Estamos a falar «de uma riqueza cultural incalculável e pouco conhecida, quase uma terceira cultura, que varia muito de Norte a Sul do país», como sublinha Ana Delgado Martins. Foi desta “mescla” que nasceu o o mirandês ou o quadrazenho. «O meu avô vivia numa aldeia transmontana bem perto da fronteira e, curiosamente, a terra espanhola mais próxima era Alcanizes, onde foi assinado o Tratado paz entre os reinos de Portugal e de Castela em 1297 que definiu os limites do território continental português. Fascinava-me toda a mística de atravessar uma linha invisível e de repente falar-se outra língua, comer «costoletóns» gigantes e comprar presuntos, chouriços e caramelos. Quando era criança, ainda se mostrava o bilhete de identidade para atravessar a fronteira. Antes de eu lá passar, tinha sido a época das fugas de Portugal a salto para escapar à miséria ou ao antigo regime, a época do «contrabando da barriga», a época das guerras, dos refugiados, e tanta riqueza junta pareceu-me merecer uma série documental», explica a responsável por esta serie documental.

São duas culturas que se juntam para lá das fronteiras existentes. Os dois países ibéricos entendem-se cada vez mais. «É sempre caricato ouvir portugueses a falarem espanhol – é o chamado Portunhol. Já os espanhóis nem tentam falar português porque dizem que nós percebemos tudo!». Foi desta forma que surgiu o titulo desta serie documental

Em Portunhol encontramos as aldeias irmãs de ambos os lados da fronteira.
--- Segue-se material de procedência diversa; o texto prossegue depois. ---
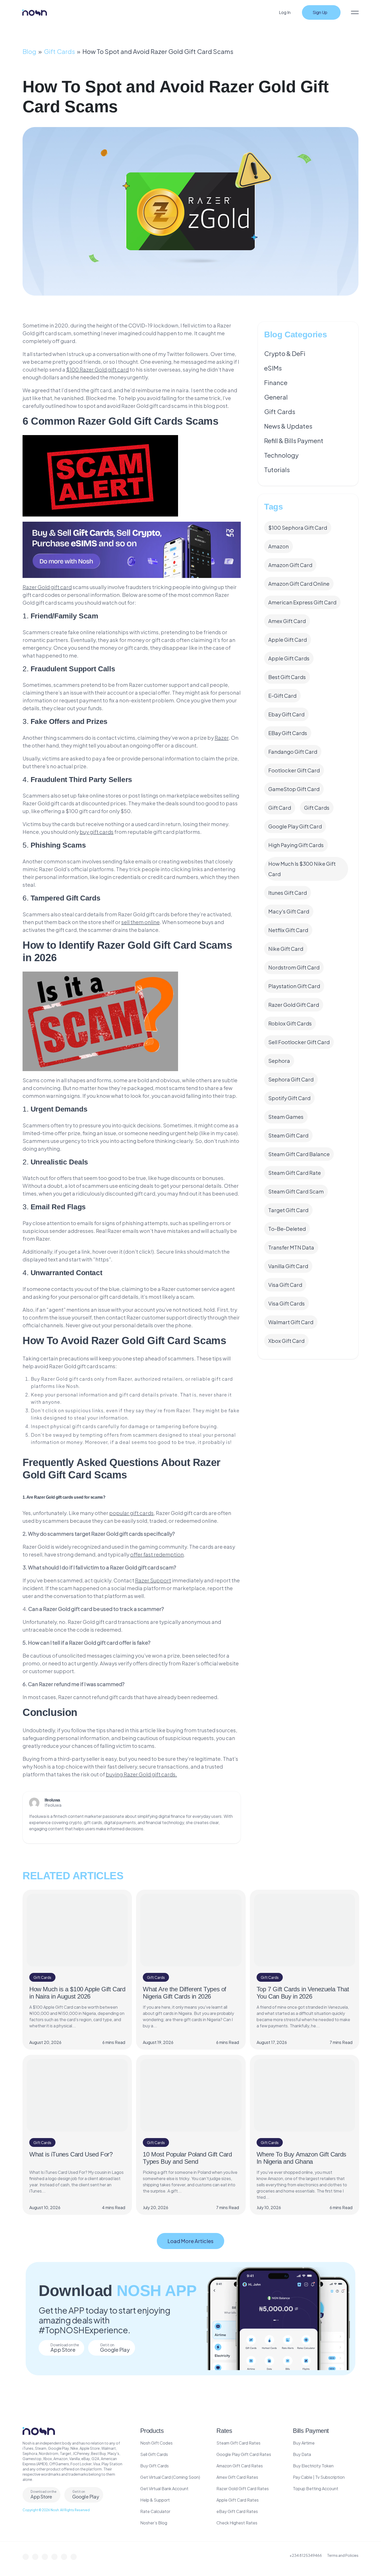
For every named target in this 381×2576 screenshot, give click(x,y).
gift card (279, 807)
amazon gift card (290, 565)
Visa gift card (285, 1284)
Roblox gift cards (290, 1023)
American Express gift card (302, 602)
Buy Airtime (304, 2443)
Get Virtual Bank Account (164, 2488)
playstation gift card (294, 986)
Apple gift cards (288, 658)
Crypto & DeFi (284, 353)
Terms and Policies (342, 2555)
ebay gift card (286, 714)
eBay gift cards (287, 733)
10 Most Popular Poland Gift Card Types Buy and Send (187, 2158)
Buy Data (302, 2454)
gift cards (316, 807)
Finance (275, 382)
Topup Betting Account (315, 2488)
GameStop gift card (294, 789)
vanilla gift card (288, 1266)
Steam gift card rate (294, 1172)
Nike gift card (285, 948)
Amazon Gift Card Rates (239, 2465)
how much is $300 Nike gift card (302, 868)
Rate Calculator (155, 2511)
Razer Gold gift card (293, 1004)
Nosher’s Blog (153, 2522)
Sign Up (320, 12)
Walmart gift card (290, 1322)
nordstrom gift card (294, 967)
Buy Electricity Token (313, 2465)
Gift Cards (59, 51)
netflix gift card (288, 930)
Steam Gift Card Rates (238, 2443)
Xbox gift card (286, 1340)
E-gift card (282, 695)
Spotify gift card (289, 1098)
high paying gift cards (296, 845)
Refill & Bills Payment (293, 440)
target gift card (288, 1210)
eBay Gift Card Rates (237, 2511)
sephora (279, 1060)
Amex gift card (287, 621)
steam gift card (288, 1135)
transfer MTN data (291, 1247)
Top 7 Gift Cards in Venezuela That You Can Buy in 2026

«Descobrimos que há uma espécie de subcultura na zona da raia, onde todos se entendem em portunhol. Descobrimos que há pessoas que já nem notam que atravessam a fronteira por fazerem-no com tanta frequência, ou que muitos vivem do lado de lá da fronteira por motivos profissionais. Descobrimos que a raia é muito diferente de norte a sul do país – na zona de Elvas, por exemplo, a chamada «fronteira de sangue», decorreram algumas das batalhas mais sangrentas entre os dois países, enquanto que noutras zonas da raia, em particular na Galiza/Minho, a ligação é mais umbilical», disse a realizadora. Uma das coisas que acha que devemos importar do outro lado da fronteira é o hábito da siesta.

Vai-se descobrir um pouco mais sobre estas terras irmãs que se estendem ao longo da Raia, a fronteira mais antiga e estável de toda a Europa. «Quem vive na raia conhece muito mais sobre os costumes do país vizinho e adopta muitos dos seus hábitos. E isto acontece em ambos os lados da fronteira. Basta ver quando não havia televisão por cabo: os portugueses viam os canais espanhóis como se fossem os seus», lembra Martins.

«Geralmente, sendo zonas tão isoladas e muitas vezes despovoadas, por estarem no interior profundo longe dos centros de decisão, há muitas aldeias e vilas a colaborarem na organização de eventos e no uso de equipamentos municipais, unindo o melhor dos dois lados da fronteira. É sobretudo importante perceber como conseguimos transformar a raia numa fronteira pacífica após tantos anos de conflitos. O que poderemos replicar desta fronteira para o resto do mundo? Aquilo que percebemos é que quando a guerra era interna, dentro do próprio país, os vizinhos entreajudavam-se. Ainda há relatos de refugiados espanhóis escondidos em aldeias portuguesas no tempo de Franco, por exemplo. Mas não nos iludamos: quando chega a hora do futebol, continua a haver rivalidade».

Vizinhos que se entreajudam mas não esquecem as rivalidades desportivas

Portugal e Espanha estão em paz desde a Guerra da Restauração. Desde que D. João VI conseguiu recuperar a coroa que nenhum monarca português mais a usou já que a Virgem Maria, com a coroa aos seus pés (como foi possível ver no casamento real), é a verdadeira rainha deste «rectangulo a beira-mar plantado».  Tal como diria Saramago, uma «balsa de pedra» que nos torna irmãos inseparáveis para lá das nossas diferenças.

Uma fronteira que já assistiu a guerras, tratados de paz, casamentos, contrabando (como foi o caso do café de Rui Nabeiro) e muita festa. «Nas aldeias mais próximas, é habitual os vizinhos irem às festas de ambos os lados da fronteira. Hoje em dia há também muitas caminhadas organizadas pelas Rotas do Contrabando, por exemplo, além de ser comum os espanhóis procurarem-nos pela gastronomia e nós atravessarmos a fronteira pela gasolina mais barata», conta.

Esta serie passa por Chaves-Verin ou Vilar Formoso e Quadrazais. «Adorava fazer uma nova temporada de «Portunhol», porque a raia ainda tem muita história por contar», disse a realizadora sobre o que podemos esperar para o futuro. Portunhol poderá ser visto naa RTP1, todas as segundas-feiras, até ao dia 13 de Novembro.